--- WHAT IS REQUIRED ---
Copy out every one of the following records line for line, with no changes.

--- SUPPLIED RECORDS ---
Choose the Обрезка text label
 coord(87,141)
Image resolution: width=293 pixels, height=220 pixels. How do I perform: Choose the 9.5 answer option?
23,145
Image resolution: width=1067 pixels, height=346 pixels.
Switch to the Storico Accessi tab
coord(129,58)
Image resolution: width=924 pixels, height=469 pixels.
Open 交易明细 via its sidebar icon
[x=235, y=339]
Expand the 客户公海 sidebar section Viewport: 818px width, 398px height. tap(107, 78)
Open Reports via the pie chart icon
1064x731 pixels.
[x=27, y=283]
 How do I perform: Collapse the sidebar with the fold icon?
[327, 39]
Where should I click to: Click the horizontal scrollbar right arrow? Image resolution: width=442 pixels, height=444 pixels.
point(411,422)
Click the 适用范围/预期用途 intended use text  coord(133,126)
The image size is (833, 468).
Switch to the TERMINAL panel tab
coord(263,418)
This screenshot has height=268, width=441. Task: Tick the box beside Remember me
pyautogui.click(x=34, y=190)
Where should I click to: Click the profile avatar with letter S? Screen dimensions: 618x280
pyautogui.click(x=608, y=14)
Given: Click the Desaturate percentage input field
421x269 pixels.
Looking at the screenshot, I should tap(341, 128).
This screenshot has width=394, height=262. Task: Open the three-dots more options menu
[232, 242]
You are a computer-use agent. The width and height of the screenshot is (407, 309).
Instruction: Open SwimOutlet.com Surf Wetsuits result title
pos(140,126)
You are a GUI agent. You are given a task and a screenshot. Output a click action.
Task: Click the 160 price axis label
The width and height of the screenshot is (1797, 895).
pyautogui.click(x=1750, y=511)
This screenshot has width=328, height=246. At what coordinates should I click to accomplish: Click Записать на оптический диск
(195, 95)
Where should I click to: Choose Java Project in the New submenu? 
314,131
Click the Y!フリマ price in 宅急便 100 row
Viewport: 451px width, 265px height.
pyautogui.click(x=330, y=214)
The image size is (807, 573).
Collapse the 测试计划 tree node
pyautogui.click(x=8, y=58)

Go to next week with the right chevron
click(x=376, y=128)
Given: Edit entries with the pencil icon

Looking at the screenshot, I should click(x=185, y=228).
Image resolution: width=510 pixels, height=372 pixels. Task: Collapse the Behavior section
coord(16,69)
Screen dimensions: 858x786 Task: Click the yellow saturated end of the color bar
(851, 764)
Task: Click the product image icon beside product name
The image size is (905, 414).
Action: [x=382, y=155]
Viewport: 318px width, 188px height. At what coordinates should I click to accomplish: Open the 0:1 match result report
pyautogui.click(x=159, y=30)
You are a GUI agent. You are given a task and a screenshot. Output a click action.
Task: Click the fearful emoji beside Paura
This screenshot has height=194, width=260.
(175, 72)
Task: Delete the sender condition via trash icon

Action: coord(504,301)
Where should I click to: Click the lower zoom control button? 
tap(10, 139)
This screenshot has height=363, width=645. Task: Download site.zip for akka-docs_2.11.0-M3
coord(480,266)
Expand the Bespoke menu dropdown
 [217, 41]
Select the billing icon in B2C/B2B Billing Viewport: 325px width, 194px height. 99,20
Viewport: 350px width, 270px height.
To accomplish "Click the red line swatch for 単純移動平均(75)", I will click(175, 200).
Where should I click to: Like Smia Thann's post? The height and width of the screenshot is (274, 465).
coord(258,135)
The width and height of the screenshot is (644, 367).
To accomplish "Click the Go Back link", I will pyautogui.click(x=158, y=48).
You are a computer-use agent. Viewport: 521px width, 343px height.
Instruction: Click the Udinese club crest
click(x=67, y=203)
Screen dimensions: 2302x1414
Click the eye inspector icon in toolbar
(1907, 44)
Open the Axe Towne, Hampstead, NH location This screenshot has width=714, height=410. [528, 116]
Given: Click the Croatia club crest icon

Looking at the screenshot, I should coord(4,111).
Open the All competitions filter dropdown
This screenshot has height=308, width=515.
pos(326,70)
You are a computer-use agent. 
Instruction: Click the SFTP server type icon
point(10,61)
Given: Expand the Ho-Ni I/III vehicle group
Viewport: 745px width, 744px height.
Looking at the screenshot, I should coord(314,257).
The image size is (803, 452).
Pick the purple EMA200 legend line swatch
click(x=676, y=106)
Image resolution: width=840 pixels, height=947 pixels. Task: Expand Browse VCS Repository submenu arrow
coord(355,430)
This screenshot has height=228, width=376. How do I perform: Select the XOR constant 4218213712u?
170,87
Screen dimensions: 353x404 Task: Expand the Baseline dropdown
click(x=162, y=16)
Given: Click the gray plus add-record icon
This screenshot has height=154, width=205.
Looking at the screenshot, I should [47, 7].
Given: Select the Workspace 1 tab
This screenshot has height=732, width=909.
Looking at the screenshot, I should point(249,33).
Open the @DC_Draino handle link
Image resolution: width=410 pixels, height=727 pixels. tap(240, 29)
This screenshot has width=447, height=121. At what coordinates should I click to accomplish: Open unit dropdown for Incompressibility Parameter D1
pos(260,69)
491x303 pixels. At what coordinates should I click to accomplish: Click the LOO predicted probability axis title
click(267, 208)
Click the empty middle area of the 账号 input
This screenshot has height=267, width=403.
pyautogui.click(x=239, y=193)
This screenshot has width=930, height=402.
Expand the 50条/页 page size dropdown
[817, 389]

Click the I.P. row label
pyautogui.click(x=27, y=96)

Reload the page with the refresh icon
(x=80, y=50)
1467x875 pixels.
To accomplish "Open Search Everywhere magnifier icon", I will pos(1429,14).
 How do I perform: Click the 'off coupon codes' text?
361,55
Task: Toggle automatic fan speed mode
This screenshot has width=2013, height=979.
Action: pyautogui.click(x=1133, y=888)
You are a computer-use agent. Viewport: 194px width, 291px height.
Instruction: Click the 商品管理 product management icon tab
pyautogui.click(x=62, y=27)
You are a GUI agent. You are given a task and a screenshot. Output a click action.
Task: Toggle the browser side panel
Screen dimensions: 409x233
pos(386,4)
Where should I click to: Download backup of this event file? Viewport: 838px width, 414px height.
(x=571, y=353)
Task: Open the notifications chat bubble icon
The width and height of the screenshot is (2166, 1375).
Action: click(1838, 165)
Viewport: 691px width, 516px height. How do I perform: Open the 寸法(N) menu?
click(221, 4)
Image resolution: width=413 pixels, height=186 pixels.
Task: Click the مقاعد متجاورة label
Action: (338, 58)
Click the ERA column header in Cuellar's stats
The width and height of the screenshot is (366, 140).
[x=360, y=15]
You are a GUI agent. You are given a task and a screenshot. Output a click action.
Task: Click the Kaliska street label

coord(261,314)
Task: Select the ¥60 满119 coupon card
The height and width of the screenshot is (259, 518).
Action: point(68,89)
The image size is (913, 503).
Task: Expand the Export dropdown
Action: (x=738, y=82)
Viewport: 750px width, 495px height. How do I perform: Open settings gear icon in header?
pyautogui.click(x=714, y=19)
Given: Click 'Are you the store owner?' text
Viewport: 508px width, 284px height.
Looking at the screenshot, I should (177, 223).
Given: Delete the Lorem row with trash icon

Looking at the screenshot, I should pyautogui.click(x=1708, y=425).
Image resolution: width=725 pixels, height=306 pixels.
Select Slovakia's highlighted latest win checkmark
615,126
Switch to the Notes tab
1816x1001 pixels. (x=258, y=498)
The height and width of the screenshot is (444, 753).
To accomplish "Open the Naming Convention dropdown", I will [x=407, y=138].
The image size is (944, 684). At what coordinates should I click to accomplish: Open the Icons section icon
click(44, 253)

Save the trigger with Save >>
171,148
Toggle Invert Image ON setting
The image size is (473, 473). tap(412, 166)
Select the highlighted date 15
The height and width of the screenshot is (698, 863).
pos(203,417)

--- ANSWER TO THIS PROBLEM ---
Choose the Обрезка text label
 coord(87,141)
Image resolution: width=293 pixels, height=220 pixels. How do I perform: Choose the 9.5 answer option?
23,145
Image resolution: width=1067 pixels, height=346 pixels.
Switch to the Storico Accessi tab
coord(129,58)
Image resolution: width=924 pixels, height=469 pixels.
Open 交易明细 via its sidebar icon
[x=235, y=339]
Expand the 客户公海 sidebar section Viewport: 818px width, 398px height. tap(107, 78)
Open Reports via the pie chart icon
1064x731 pixels.
[x=27, y=283]
 How do I perform: Collapse the sidebar with the fold icon?
[327, 39]
Where should I click to: Click the horizontal scrollbar right arrow? Image resolution: width=442 pixels, height=444 pixels.
point(411,422)
Click the 适用范围/预期用途 intended use text  coord(133,126)
The image size is (833, 468).
Switch to the TERMINAL panel tab
coord(263,418)
This screenshot has height=268, width=441. Task: Tick the box beside Remember me
pyautogui.click(x=34, y=190)
Where should I click to: Click the profile avatar with letter S? Screen dimensions: 618x280
pyautogui.click(x=608, y=14)
Given: Click the Desaturate percentage input field
421x269 pixels.
Looking at the screenshot, I should tap(341, 128).
This screenshot has width=394, height=262. Task: Open the three-dots more options menu
[232, 242]
You are a computer-use agent. The width and height of the screenshot is (407, 309).
Instruction: Open SwimOutlet.com Surf Wetsuits result title
pos(140,126)
You are a GUI agent. You are given a task and a screenshot. Output a click action.
Task: Click the 160 price axis label
The width and height of the screenshot is (1797, 895).
pyautogui.click(x=1750, y=511)
This screenshot has width=328, height=246. At what coordinates should I click to accomplish: Click Записать на оптический диск
(195, 95)
Where should I click to: Choose Java Project in the New submenu? 
314,131
Click the Y!フリマ price in 宅急便 100 row
Viewport: 451px width, 265px height.
pyautogui.click(x=330, y=214)
The image size is (807, 573).
Collapse the 测试计划 tree node
pyautogui.click(x=8, y=58)

Go to next week with the right chevron
click(x=376, y=128)
Given: Edit entries with the pencil icon

Looking at the screenshot, I should click(x=185, y=228).
Image resolution: width=510 pixels, height=372 pixels. Task: Collapse the Behavior section
coord(16,69)
Screen dimensions: 858x786 Task: Click the yellow saturated end of the color bar
(851, 764)
Task: Click the product image icon beside product name
The image size is (905, 414).
Action: [x=382, y=155]
Viewport: 318px width, 188px height. At what coordinates should I click to accomplish: Open the 0:1 match result report
pyautogui.click(x=159, y=30)
You are a GUI agent. You are given a task and a screenshot. Output a click action.
Task: Click the fearful emoji beside Paura
This screenshot has height=194, width=260.
(175, 72)
Task: Delete the sender condition via trash icon

Action: coord(504,301)
Where should I click to: Click the lower zoom control button? 
tap(10, 139)
This screenshot has height=363, width=645. Task: Download site.zip for akka-docs_2.11.0-M3
coord(480,266)
Expand the Bespoke menu dropdown
 [217, 41]
Select the billing icon in B2C/B2B Billing Viewport: 325px width, 194px height. 99,20
Viewport: 350px width, 270px height.
To accomplish "Click the red line swatch for 単純移動平均(75)", I will click(175, 200).
Where should I click to: Like Smia Thann's post? The height and width of the screenshot is (274, 465).
coord(258,135)
The width and height of the screenshot is (644, 367).
To accomplish "Click the Go Back link", I will pyautogui.click(x=158, y=48).
You are a computer-use agent. Viewport: 521px width, 343px height.
Instruction: Click the Udinese club crest
click(x=67, y=203)
Screen dimensions: 2302x1414
Click the eye inspector icon in toolbar
(1907, 44)
Open the Axe Towne, Hampstead, NH location This screenshot has width=714, height=410. [528, 116]
Given: Click the Croatia club crest icon

Looking at the screenshot, I should coord(4,111).
Open the All competitions filter dropdown
This screenshot has height=308, width=515.
pos(326,70)
You are a computer-use agent. 
Instruction: Click the SFTP server type icon
point(10,61)
Given: Expand the Ho-Ni I/III vehicle group
Viewport: 745px width, 744px height.
Looking at the screenshot, I should coord(314,257).
The image size is (803, 452).
Pick the purple EMA200 legend line swatch
click(x=676, y=106)
Image resolution: width=840 pixels, height=947 pixels. Task: Expand Browse VCS Repository submenu arrow
coord(355,430)
This screenshot has height=228, width=376. How do I perform: Select the XOR constant 4218213712u?
170,87
Screen dimensions: 353x404 Task: Expand the Baseline dropdown
click(x=162, y=16)
Given: Click the gray plus add-record icon
This screenshot has height=154, width=205.
Looking at the screenshot, I should [47, 7].
Given: Select the Workspace 1 tab
This screenshot has height=732, width=909.
Looking at the screenshot, I should point(249,33).
Open the @DC_Draino handle link
Image resolution: width=410 pixels, height=727 pixels. tap(240, 29)
This screenshot has width=447, height=121. At what coordinates should I click to accomplish: Open unit dropdown for Incompressibility Parameter D1
pos(260,69)
491x303 pixels. At what coordinates should I click to accomplish: Click the LOO predicted probability axis title
click(267, 208)
Click the empty middle area of the 账号 input
This screenshot has height=267, width=403.
pyautogui.click(x=239, y=193)
This screenshot has width=930, height=402.
Expand the 50条/页 page size dropdown
[817, 389]

Click the I.P. row label
pyautogui.click(x=27, y=96)

Reload the page with the refresh icon
(x=80, y=50)
1467x875 pixels.
To accomplish "Open Search Everywhere magnifier icon", I will pos(1429,14).
 How do I perform: Click the 'off coupon codes' text?
361,55
Task: Toggle automatic fan speed mode
This screenshot has width=2013, height=979.
Action: pyautogui.click(x=1133, y=888)
You are a computer-use agent. Viewport: 194px width, 291px height.
Instruction: Click the 商品管理 product management icon tab
pyautogui.click(x=62, y=27)
You are a GUI agent. You are given a task and a screenshot. Output a click action.
Task: Toggle the browser side panel
Screen dimensions: 409x233
pos(386,4)
Where should I click to: Download backup of this event file? Viewport: 838px width, 414px height.
(x=571, y=353)
Task: Open the notifications chat bubble icon
The width and height of the screenshot is (2166, 1375).
Action: click(1838, 165)
Viewport: 691px width, 516px height. How do I perform: Open the 寸法(N) menu?
click(221, 4)
Image resolution: width=413 pixels, height=186 pixels.
Task: Click the مقاعد متجاورة label
Action: (338, 58)
Click the ERA column header in Cuellar's stats
The width and height of the screenshot is (366, 140).
[x=360, y=15]
You are a GUI agent. You are given a task and a screenshot. Output a click action.
Task: Click the Kaliska street label

coord(261,314)
Task: Select the ¥60 满119 coupon card
The height and width of the screenshot is (259, 518).
Action: point(68,89)
The image size is (913, 503).
Task: Expand the Export dropdown
Action: (x=738, y=82)
Viewport: 750px width, 495px height. How do I perform: Open settings gear icon in header?
pyautogui.click(x=714, y=19)
Given: Click 'Are you the store owner?' text
Viewport: 508px width, 284px height.
Looking at the screenshot, I should (177, 223).
Given: Delete the Lorem row with trash icon

Looking at the screenshot, I should pyautogui.click(x=1708, y=425).
Image resolution: width=725 pixels, height=306 pixels.
Select Slovakia's highlighted latest win checkmark
615,126
Switch to the Notes tab
1816x1001 pixels. (x=258, y=498)
The height and width of the screenshot is (444, 753).
To accomplish "Open the Naming Convention dropdown", I will [x=407, y=138].
The image size is (944, 684). At what coordinates should I click to accomplish: Open the Icons section icon
click(44, 253)

Save the trigger with Save >>
171,148
Toggle Invert Image ON setting
The image size is (473, 473). tap(412, 166)
Select the highlighted date 15
The height and width of the screenshot is (698, 863).
pos(203,417)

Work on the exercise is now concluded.